Fact Check: Japan Did NOT Spray Looters and Rioters With Blue Dye So They Can Be Arrested Later

Fact Check

  • by: Lead Stories Staff
Fact Check: Japan Did NOT Spray Looters and Rioters With Blue Dye So They Can Be Arrested Later Wrong Country

Did Japan spray looters and rioters with blue dye to identify and arrest them later? No, that's not true: A photo used to make that claim was taken at a pro-democracy protest in Hong Kong in August of 2019. Dyed blue water was not used against those protesters who objected to changes imposed by China. Looting is remarkably rare in Japan and we could find no documented instances of Japanese police spraying looters or rioters with colored dye.

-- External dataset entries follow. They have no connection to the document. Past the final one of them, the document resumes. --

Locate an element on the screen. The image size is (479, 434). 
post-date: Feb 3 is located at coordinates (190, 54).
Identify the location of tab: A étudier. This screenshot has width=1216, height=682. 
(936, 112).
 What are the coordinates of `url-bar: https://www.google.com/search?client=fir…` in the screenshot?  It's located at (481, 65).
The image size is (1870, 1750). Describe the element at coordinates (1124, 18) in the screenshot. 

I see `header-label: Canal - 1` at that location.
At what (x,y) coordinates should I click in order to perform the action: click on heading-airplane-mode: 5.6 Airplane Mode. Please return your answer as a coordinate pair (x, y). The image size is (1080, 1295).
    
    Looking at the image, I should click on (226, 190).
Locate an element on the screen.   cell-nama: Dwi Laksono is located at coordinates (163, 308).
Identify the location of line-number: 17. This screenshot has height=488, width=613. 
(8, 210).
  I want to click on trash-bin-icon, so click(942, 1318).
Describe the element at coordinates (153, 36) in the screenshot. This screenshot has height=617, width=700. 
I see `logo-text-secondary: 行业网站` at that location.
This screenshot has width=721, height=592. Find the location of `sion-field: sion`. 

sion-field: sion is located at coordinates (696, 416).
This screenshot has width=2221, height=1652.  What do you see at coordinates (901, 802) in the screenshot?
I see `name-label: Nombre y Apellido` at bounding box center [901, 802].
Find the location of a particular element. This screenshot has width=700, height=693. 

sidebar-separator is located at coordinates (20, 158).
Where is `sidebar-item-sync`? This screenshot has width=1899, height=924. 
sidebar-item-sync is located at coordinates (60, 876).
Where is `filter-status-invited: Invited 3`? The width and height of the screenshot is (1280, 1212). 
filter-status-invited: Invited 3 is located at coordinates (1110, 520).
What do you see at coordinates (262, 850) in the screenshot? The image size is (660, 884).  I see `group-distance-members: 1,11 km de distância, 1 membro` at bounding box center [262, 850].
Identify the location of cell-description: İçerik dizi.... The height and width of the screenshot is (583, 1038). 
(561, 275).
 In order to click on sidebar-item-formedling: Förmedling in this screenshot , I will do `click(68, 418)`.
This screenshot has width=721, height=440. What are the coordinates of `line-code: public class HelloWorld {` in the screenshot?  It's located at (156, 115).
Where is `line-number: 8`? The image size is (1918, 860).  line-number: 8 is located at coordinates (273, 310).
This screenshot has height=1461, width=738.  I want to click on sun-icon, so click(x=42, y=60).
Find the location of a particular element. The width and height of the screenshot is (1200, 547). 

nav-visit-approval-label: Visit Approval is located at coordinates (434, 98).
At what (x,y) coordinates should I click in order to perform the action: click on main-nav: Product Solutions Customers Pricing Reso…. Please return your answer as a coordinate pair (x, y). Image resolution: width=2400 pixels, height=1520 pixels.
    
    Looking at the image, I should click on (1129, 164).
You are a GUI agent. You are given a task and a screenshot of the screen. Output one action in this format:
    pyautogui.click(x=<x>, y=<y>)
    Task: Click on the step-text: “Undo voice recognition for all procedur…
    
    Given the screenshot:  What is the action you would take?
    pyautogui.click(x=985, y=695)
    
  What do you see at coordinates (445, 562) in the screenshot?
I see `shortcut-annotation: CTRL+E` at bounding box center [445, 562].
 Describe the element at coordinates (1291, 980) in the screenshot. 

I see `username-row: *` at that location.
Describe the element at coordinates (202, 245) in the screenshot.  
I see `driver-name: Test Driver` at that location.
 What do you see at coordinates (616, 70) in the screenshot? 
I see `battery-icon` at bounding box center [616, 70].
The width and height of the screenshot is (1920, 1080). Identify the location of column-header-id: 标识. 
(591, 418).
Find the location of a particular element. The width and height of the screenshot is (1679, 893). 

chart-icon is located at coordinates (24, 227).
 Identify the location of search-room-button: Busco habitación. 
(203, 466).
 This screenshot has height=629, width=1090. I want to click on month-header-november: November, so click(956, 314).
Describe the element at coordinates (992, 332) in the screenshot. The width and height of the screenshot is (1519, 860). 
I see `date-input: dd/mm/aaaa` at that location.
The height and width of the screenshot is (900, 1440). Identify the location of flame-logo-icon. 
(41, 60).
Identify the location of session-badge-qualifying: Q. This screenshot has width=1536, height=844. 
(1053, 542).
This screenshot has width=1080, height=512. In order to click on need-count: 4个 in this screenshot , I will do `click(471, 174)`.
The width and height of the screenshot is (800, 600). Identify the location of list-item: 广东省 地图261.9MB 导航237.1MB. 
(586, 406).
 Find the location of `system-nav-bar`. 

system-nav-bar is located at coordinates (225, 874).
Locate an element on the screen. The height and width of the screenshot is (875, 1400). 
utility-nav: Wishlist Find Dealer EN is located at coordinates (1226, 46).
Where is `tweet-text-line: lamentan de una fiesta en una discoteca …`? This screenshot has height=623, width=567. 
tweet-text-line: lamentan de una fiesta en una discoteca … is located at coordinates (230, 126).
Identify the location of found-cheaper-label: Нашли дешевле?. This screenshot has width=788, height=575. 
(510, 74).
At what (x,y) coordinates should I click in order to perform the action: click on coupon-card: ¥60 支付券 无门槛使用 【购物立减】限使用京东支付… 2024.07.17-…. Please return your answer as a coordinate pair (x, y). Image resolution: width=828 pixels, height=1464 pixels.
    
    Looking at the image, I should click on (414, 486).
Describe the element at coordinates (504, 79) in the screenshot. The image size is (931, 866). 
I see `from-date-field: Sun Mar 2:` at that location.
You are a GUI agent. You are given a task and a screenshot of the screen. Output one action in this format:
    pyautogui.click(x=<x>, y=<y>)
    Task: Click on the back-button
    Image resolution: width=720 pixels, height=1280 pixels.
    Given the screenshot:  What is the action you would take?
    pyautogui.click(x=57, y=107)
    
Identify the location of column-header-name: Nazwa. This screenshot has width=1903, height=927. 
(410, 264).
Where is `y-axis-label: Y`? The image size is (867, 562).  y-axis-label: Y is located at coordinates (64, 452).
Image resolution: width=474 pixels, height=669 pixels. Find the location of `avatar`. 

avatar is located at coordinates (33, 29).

The claim appeared in a post (archived here) shared on Facebook on June 10, 2020. It featured the photo from Hong Kong with text that read:

Japan sprays looters and rioters with indelible blue dye so they can be identified and arrested later. How about it America?

This is what the post looked like on Facebook at the time of writing:

Facebook screenshot

(Source: Facebook screenshot taken on Wed Jun 24 20:03:20 2020 UTC)

Tagging protesters with dyed water is not just a tactic that's used in Hong Kong, it has been used during protests in India, Hungary, Indonesia, and Israel.

Water cannons, with or without dyed water, has not commonly been used in the United States since it became associated with efforts to suppress civil rights demonstrators in the 1960s. When young people marched in the streets of Birmingham, Alabama, in 1963, the city's public safety commissioner Eugene "Bull" Connor ordered firefighters to blasts them with fire hoses.

Japan is not known for having a looting problem. When a magnitude 9 earthquake hit Japan in 2011, journalists wrote about how remarkable the absence of looting was in Japan. Some observers credit that to cultural precedents and a legal system that rewards honesty more than most.

Thousands of people did protest in the streets of Japan after the George Floyd killing, but they remained peaceful and dry.